__What is required__: Starting at the line that holds "Megaloman (576, 199)" and stopping at the line that holds "зарегистрируйтесь (381, 71)", restate the records below word for word, with both of those lines included.

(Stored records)
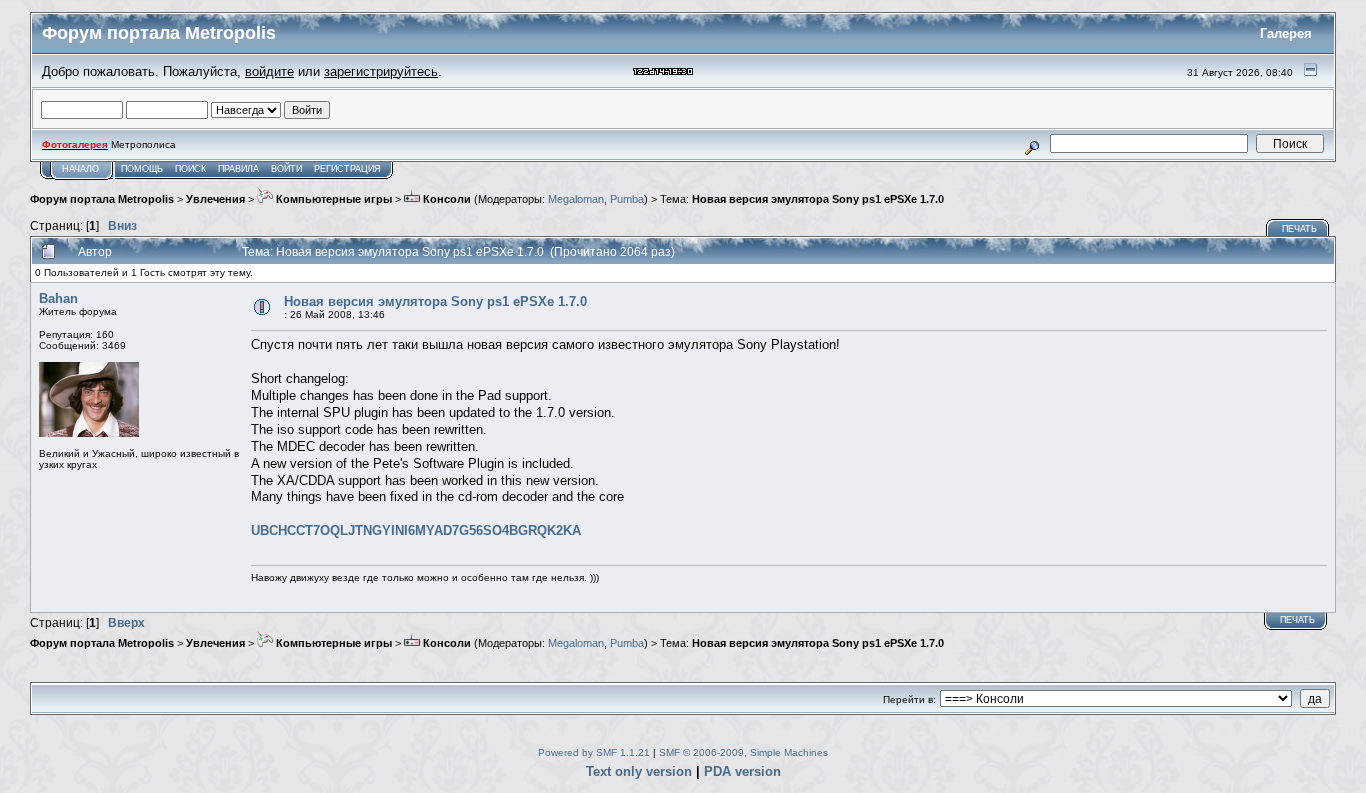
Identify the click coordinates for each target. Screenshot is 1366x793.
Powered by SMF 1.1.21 (594, 752)
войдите (269, 71)
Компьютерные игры (332, 199)
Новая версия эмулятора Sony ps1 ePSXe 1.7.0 (818, 199)
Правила (238, 169)
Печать (1299, 229)
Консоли (445, 199)
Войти (286, 169)
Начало (80, 169)
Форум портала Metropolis (102, 199)
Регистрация (347, 169)
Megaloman (576, 199)
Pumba (627, 199)
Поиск (190, 169)
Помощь (142, 169)
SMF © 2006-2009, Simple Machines (743, 752)
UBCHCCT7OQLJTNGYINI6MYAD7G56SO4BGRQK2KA (416, 530)
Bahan (58, 298)
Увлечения (215, 199)
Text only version (639, 771)
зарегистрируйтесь (381, 71)
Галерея (1286, 33)
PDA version (742, 771)
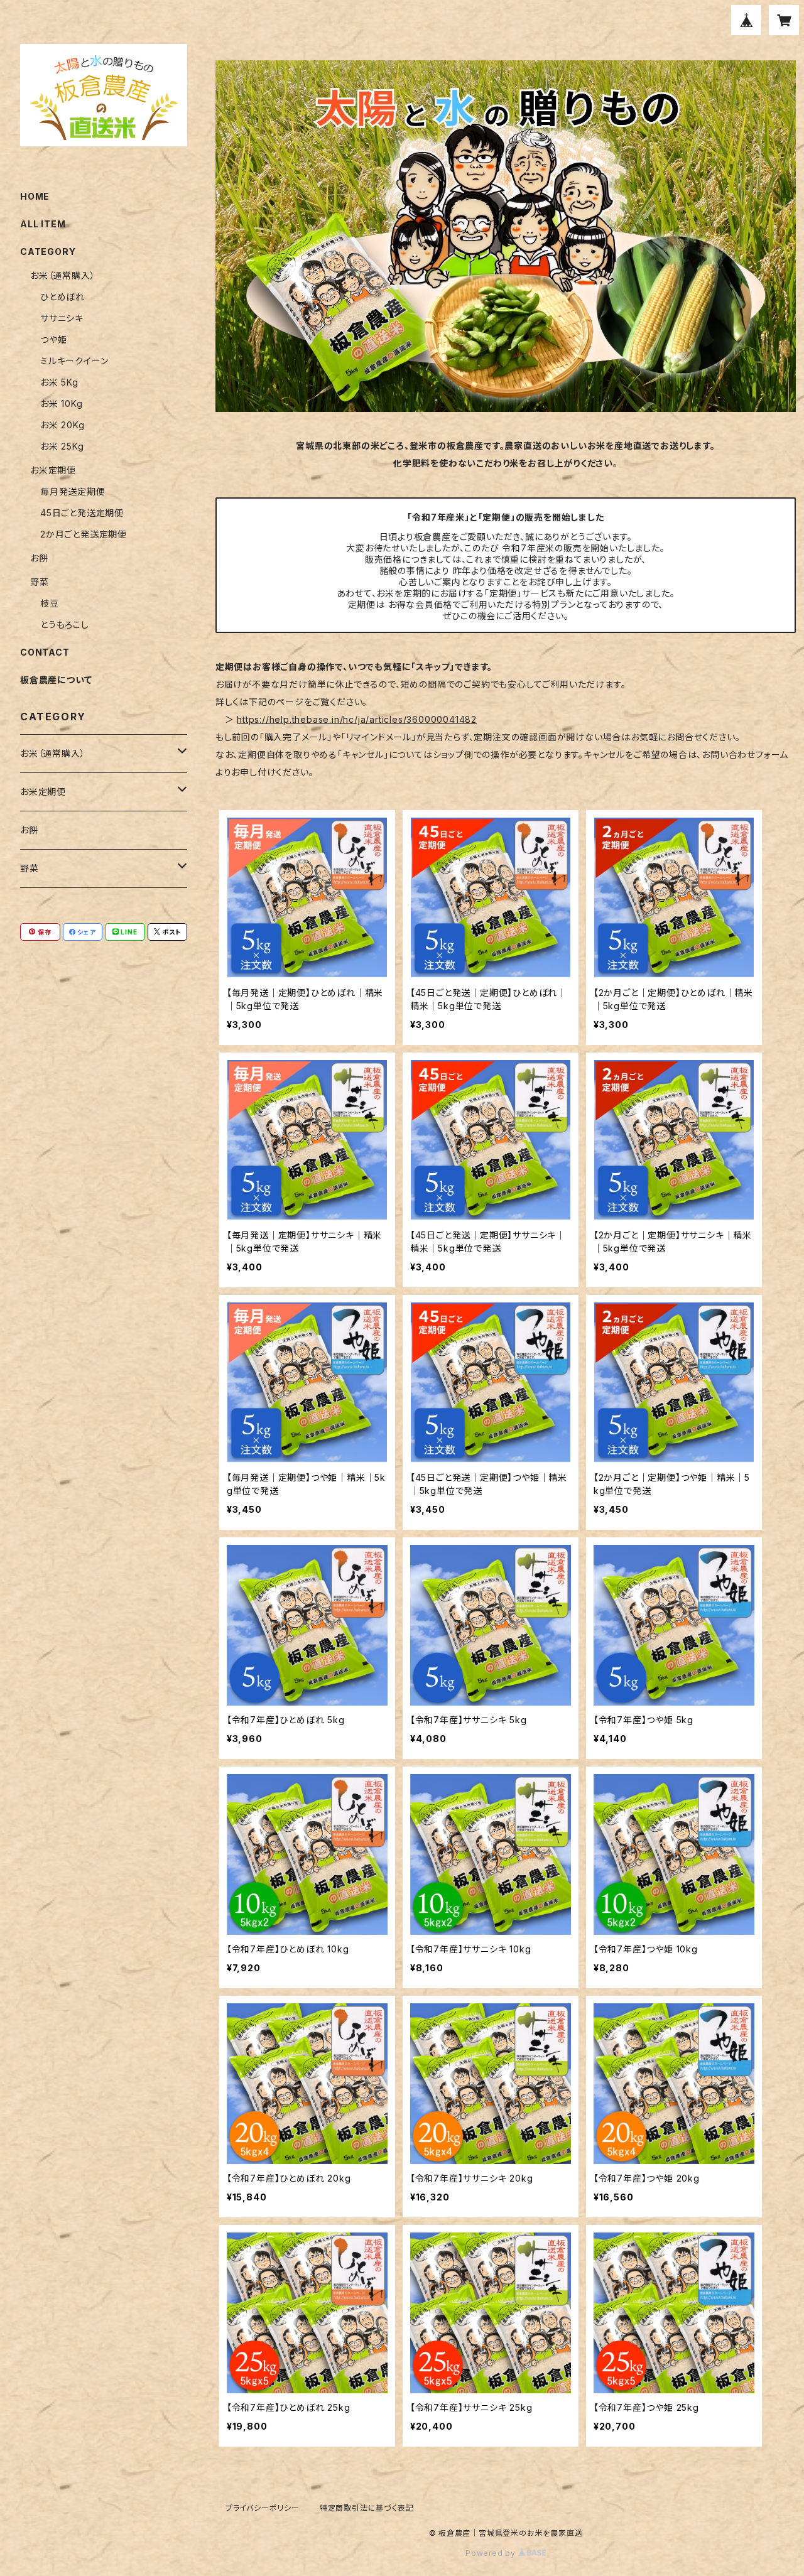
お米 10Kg (61, 403)
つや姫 (53, 339)
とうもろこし (64, 624)
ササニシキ (62, 318)
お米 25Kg (62, 446)
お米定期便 (53, 470)
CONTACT (45, 652)
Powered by (491, 2553)
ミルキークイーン (74, 360)
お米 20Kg (62, 424)
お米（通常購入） (62, 275)
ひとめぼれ (62, 296)
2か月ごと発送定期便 (83, 534)
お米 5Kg (59, 382)
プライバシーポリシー (262, 2508)
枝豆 (49, 603)
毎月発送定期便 (73, 491)
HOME (35, 196)
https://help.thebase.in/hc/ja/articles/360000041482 (357, 719)
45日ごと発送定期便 (82, 512)
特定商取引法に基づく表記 (367, 2508)
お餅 (39, 558)
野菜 (39, 581)
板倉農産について (56, 679)
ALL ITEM (42, 224)
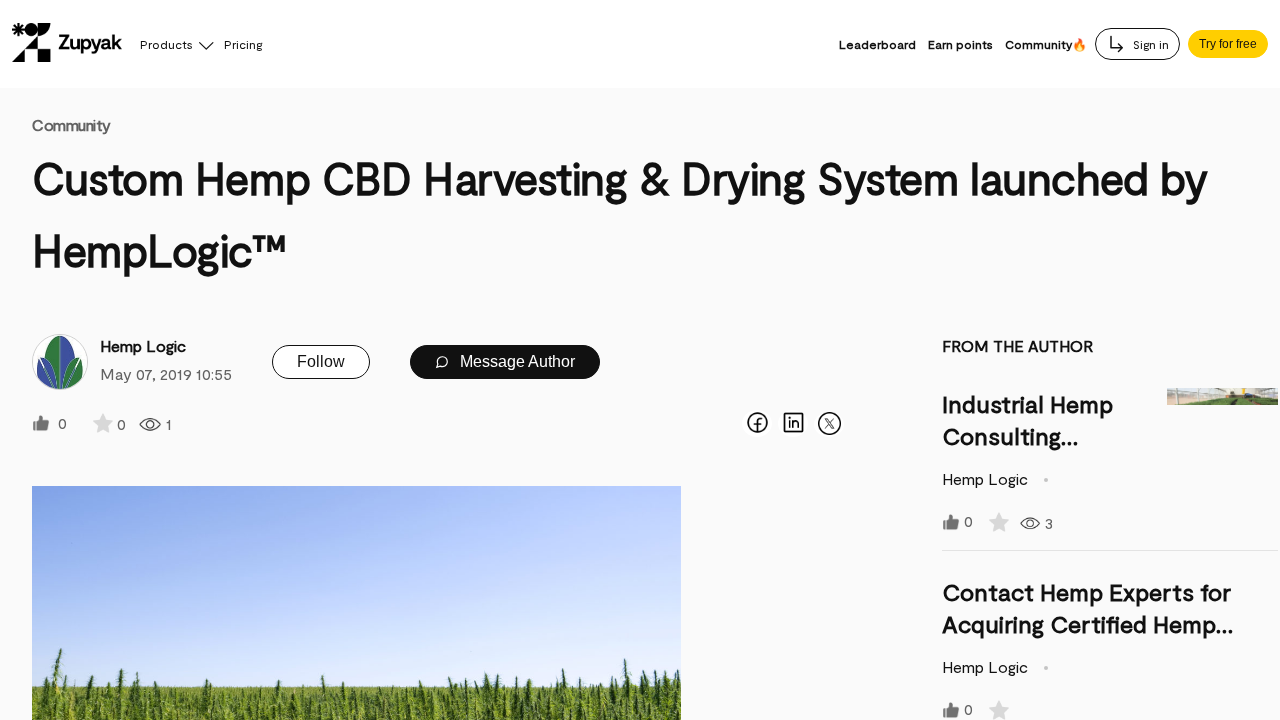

__Solution below__:
Megaloman (576, 199)
Pumba (627, 199)
Поиск (190, 169)
Помощь (142, 169)
SMF © 2006-2009, Simple Machines (743, 752)
UBCHCCT7OQLJTNGYINI6MYAD7G56SO4BGRQK2KA (416, 530)
Bahan (58, 298)
Увлечения (215, 199)
Text only version (639, 771)
зарегистрируйтесь (381, 71)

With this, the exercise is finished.